Re: Problems with signals and object destruction



On Apr 19, 2007, at 8:37 PM, Daniel Kasak wrote:


Anyway, I'm going to *great* lengths to track all the signals I connect,
and disconnect them when closing down ( honest ). And yet object
destruction still doesn't work.


This sort of gymnastics should not be necessary. GObject will destroy all of its signal handlers in the base GObject::dispose() method (part of the destruction process), and Glib::Object connects those with closures so that we get proper destruction notification for cleaning up the callback subroutine and user data references. With that, and reference counting everywhere, everything should Just Work.

The situations you want to watch out for are:

- Any form of circular reference.  Avoid keeping references to yourself.
- Take care with closures, and they can hide references to objects and create reference cycles. - NEVER override DESTROY on a Glib::Object, or you will break object destruction. (This is documented in the Glib::Object::Subclass manpage.)

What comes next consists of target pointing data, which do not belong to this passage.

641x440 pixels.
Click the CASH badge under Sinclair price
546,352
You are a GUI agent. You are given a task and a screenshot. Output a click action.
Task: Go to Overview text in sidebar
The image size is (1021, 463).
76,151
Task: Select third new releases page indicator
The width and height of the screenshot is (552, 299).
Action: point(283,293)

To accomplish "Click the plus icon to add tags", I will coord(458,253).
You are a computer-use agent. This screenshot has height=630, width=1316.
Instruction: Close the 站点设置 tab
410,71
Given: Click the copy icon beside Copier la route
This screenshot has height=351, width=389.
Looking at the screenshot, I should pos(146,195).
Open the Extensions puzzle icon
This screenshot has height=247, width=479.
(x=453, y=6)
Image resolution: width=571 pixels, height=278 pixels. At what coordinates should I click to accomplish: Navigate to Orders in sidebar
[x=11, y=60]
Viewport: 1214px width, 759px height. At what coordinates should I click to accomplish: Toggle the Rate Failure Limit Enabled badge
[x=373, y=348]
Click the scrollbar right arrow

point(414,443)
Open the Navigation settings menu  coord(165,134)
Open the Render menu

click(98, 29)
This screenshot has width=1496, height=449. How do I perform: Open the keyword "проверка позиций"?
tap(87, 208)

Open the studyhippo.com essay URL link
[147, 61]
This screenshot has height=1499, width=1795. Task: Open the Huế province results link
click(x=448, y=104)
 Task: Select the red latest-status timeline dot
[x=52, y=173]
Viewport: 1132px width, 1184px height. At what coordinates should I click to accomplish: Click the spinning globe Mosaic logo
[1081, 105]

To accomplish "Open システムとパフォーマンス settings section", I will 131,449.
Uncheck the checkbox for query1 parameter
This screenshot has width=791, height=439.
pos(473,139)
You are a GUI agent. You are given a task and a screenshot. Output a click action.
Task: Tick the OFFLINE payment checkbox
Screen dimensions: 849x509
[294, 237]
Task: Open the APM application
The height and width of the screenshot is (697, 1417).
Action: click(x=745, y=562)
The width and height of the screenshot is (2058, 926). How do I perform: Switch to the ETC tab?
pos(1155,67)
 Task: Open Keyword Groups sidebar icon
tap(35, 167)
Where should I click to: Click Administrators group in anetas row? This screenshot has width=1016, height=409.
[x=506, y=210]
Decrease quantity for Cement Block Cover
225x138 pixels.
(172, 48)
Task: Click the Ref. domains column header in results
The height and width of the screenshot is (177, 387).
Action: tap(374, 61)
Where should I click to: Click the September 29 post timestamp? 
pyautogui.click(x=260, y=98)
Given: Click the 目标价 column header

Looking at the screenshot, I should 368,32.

For things that are necessary reference cycles, your basic hammer for that nail is the GtkObject's "destroy" signal, where you can delete things that don't clean up nicely. But, for the most part, since the bindings take care to make sure that all perl objects are held in such a way that references are released at the right time, this is rarely a problem. (In fact, although i've had to deal with this before, i can't clearly remember the situations.)



Is there a way I can list all signals connected to an object?


From looking at the gobject source:  You can:

- list the signals of a type or instance (g_signal_list_ids(), Glib::Type::list_signals()) - ask whether a particular instance has any handlers connected to a particular signal (g_signal_has_handler_pending(), not bound to perl) - ask for the first handler connected to a signal on an instance (g_signal_handler_find(), not bound to perl, mostly because of heavy magic requirement to implement) - block, unblock, and disconnect a given handler or handlers that match in name, callback, and data (several functions, look for "by_func" in Glib::Object)

but as far as i can tell, there is no way to list all of the handlers connected to a signal. And, really, you shouldn't need to.



Am I correct in assuming that it's my inability to cleanly destroy stuff
that's leading to crashes? Or maybe I'm exposing a Windows-only bug?


I'm not convinced it's a cleanup issue, since a) it's supposed to Just Work, and, b) as you say, it manifests only on windows.

Now, can you *verify* that this stuff doesn't happen on windows? Try running your app under valgrind on linux, and watch for any bad accesses. Linux is often a little bit more forgiving about such things than windows.



--
I hate to break it to you, but magic data pixies don't exist.